SOURCE DOCUMENT
= = = =

In the Church we constantly speak of Christ's Resurrection, which has great significance for the life of the believer. We do not believe in social revolutions, because the greatest good in the world came from the Resurrection and not from any human social revolution. Even if we correlate the Resurrection with true revolution, we find ourselves in the truth, from the point of view that through Christ's Resurrection man returned to his original position and rose still higher. The word for revolution is derived from a verb which means to come back to the former position. The rectification, the restoration of man took place through the Resurrection of Christ.
The Apostle Paul clearly proclaimed:"And if Christ is not risen, your faith is futile" (1 Corinthians 15:17). The truth and power of the faith is due to the shining fact of the Resurrection of Christ. Without this the Christians are "of all men the most pitiable" (1 Cor. 15:19).
The Resurrection of Christ is celebrated by the Church from the moment of His descent into Hades, where He freed the souls of the righteous of the Old Testament from the power of death and the devil. It is in this way that our Church celebrates it. In the liturgical texts it is seen clearly that the celebration of the Resurrection begins from Holy and Great Friday, as we see in the Holy and Great Saturday service of matins, in which the funeral procession takes place. And the homilies of the Fathers on Holy and Great Friday are actually homilies of Resurrection and victory.
The word 'Hades' in the New Testament corresponds to the Hebrew word 'Scheol', which is interpreted as a cave, a chasm, an abyss, and points to the dark and boundless kingdom of the dead, that is to say, the place of the spirits of the dead...In the Old Testament it is considered as a place in the lowest part of earth, but his must be understood symbolically, in accordance with the concepts of that time, that the earth is in the middle, heaven above the earth and Hades in the subterranean regions or under the earth. Given that the souls are not material, but immaterial, we cannot regard Hades as a particular place.
So the image of Hades is used symbolically by Holy Scripture to point to the power of death and the devil. The Apostle Paul's words are characteristic: "Inasmuch then as the children have partaken of flesh and blood, he himself likewise share in the same, that through death he might destroy him who had the power of death, that is, the devil" (Hebrews 2:14-15).
Therefore in the Orthodox Tradition Hades is not simply a particular place, but the dominion of death and the devil. We say that the souls of those people who are in the power of the devil and death are in Hades. It is in this sense that we must regard the Church's teaching about the descent of Christ into Hell, that is, that Christ entered into the realm of death, accepted to die, whereupon by the power of His death he conquered death, made it completely powerless and weak, and gave every person the possibility, by His power and authority, to escape the dominion, the authority and power of death and the devil.

= = = =

GIVEN DATA
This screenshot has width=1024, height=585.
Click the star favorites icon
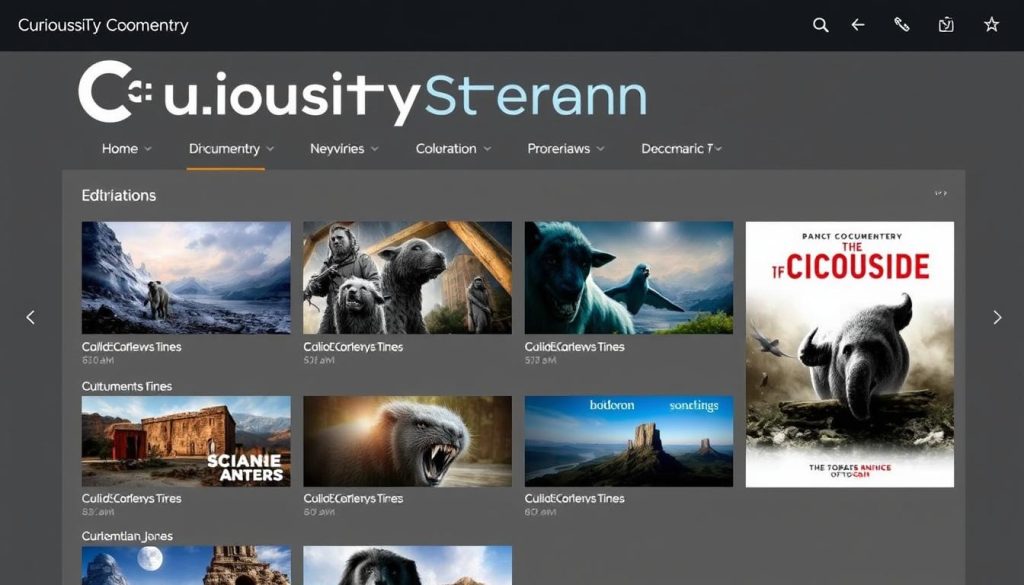[990, 25]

= = = =

TASK
Reproduce the passage on Christ's Resurrection above word for word, starting with "The word 'Hades'" and going on through "a particular place.".

EXERCISE OUTPUT
The word 'Hades' in the New Testament corresponds to the Hebrew word 'Scheol', which is interpreted as a cave, a chasm, an abyss, and points to the dark and boundless kingdom of the dead, that is to say, the place of the spirits of the dead...In the Old Testament it is considered as a place in the lowest part of earth, but his must be understood symbolically, in accordance with the concepts of that time, that the earth is in the middle, heaven above the earth and Hades in the subterranean regions or under the earth. Given that the souls are not material, but immaterial, we cannot regard Hades as a particular place.